Extracted information START

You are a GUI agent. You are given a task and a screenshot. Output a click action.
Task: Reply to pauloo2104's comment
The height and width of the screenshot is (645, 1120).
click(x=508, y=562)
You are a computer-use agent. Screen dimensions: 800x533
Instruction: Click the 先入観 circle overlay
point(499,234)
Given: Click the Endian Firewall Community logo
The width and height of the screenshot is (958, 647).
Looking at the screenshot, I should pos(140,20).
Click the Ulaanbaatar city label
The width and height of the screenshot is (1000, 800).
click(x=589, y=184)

Extracted information END
Extracted information START

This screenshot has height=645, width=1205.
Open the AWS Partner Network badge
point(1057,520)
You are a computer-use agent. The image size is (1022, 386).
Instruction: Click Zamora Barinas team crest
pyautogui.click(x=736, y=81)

Extracted information END

▶ **Exercise prompt**: Within the material above, the line with "The height and" opens the range and the line with "Given: Click the" closes it; reproduce that range word for word.

▶ **Answer box**:
The height and width of the screenshot is (645, 1120).
click(x=508, y=562)
You are a computer-use agent. Screen dimensions: 800x533
Instruction: Click the 先入観 circle overlay
point(499,234)
Given: Click the Endian Firewall Community logo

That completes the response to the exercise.